#### [ARTICLE]
○ ○ ○ ○ ○ ○ ○
Another thing that's important when presenting results of measurements is to
explain (and demonstrate understanding of) exactly what it is that you're
measuring.  The two protocols mentioned above, IPsec and SSL, both have
numerous variations in their crypto mechanisms that can lead to vastly
different performance results.  For example the IKE handshake was originally
designed by mathematical cryptographers who assumed that all crypto operations
had an O( 1 ) cost.  As a result, the original IKE public-key handshake design
required no less than four (!!) very expensive private-key operations,
compared to zero for the SSL client and one for an SSL server.

It's important in areas like this to both describe explicitly which types of
operations your results are presenting and to either measure the standard,
default operating mode or if you're using variant modes to make it clear to
the reader that the results are atypical and not necessarily representative of
normal performance.

(There's a lot more to say about this area such as techniques for analytical
modeling, how to handle outliers, sensitivity analysis, and so on.  This is
covered in a number of standard texts, of which the most extensive is probably
Raj Jain's "The Art of Computer Systems Performance Analysis".  You also need
to adjust for things like clock granularity, the overhead of clock sampling,
influence from external factors like other network traffic or CPU load, and so
on.  For example relying on the operating system's ability to generate
distinct timing data on a per-process level isn't going to help if another
process is thrashing the CPU cache, which no amount of process-granularity
timing is going to fix).
○ ○ ○ ○ ○ ○ ○
#### [WHAT YOU NEED TO DO]
[1] According to the text on measuring cryptographic performance, how many private-key operations did the original IKE public-key handshake require?
[2] The text on measuring cryptographic performance says the original IKE public-key handshake required many very expensive private-key operations. Using that text, explain why.
[3] Write the next part of the text on measuring cryptographic performance, beginning after its final sentence.

#### [INFORMATION SUPPLIED]
○ ○ ○ ○ ○ ○ ○
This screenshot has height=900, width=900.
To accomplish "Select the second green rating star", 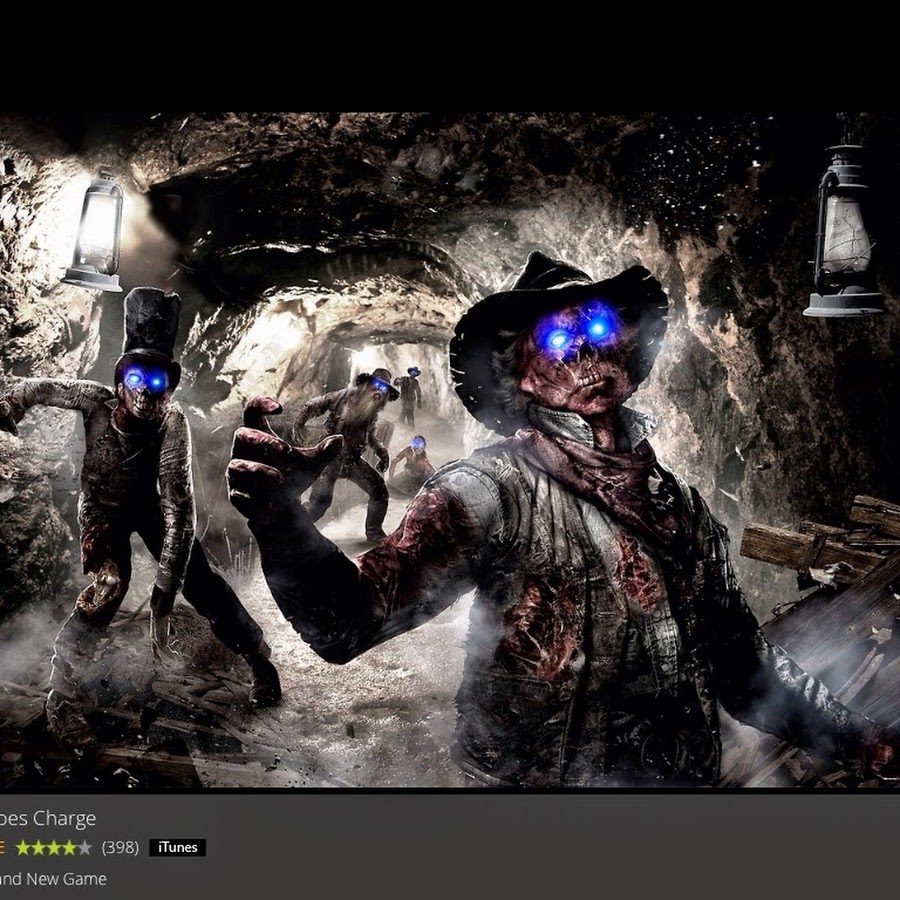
○ ○ ○ ○ ○ ○ ○
#### [SOLVED PROBLEMS]
[1] Four.

[2] The IKE handshake was originally designed by mathematical cryptographers who assumed that all crypto operations had an O(1) cost. Because of that assumption, the design required four very expensive private-key operations. By comparison, an SSL client requires none and an SSL server requires one.

[3]
In terms of statistical analysis of results, papers tend to fall into two
categories: Either very little, or way too much.  Very little can work (it's
an O(n) algorithm, end of story).  The other end of the scale is rather more
problematic.  The result is a paper that's only comprehensible to another
statistician, a variation of the "much data, little analysis" problem
mentioned earlier.  Applying Noodleheinz's strategy for quantum normalisation
to yield a correlation factor of 0.167 with a variance of 7.31 to a pile of
data may be a fine demonstration of your grasp of statistics (or perhaps a
demonstration of your lack of grasp of statistics), but it may as well be
written in Klingon for most of the audience (unless your audience consists of
the attendees of a conference on network performance analysis).  If you're
going to apply statistical techniques, explain what you're doing and explain
the significance of the results so the reader can understand it as well.

Diagrams and Tables
-------------------

Some papers are severely let down by the quality of the graphs and tables that
they contain.  There have been plenty of books written on the graphical
representation of data, so I'll just go through the main problem areas here.
The three biggest offenders that I've seen are inappropriate use of graphs,
inappropriate scales, bad labeling, and bad choice of units.

In a number of cases graphs are used where none are necessary.  Graphing white
noise is an extreme example of this.  Graphs are intended to show a trend in
data.  If there is none, use a bar graph or a table, not a line graph.
Similarly, if your graph has less than (say) five data points, use a table, or
just put the data inline in the text.

When you're presenting information on a graph, don't try and overload it.  In
almost all cases a graph should present one set of y-variables (and by
extension one set of x-variables).  In some very special cases you can use two
sets of y-variables, but you'd better have a very good reason for this.  Any
more than this and you're making your graph incomprehensible.  In addition,
don't try and cram more than five or six curves onto a graph, or you run into
the same problem.

Use of appropriate scales results in data being crammed into one corner on one
side of a graph, or all detail for 99% of the data being lost through an
attempt to fit a single anomalous spike into the result.  Look at your graph.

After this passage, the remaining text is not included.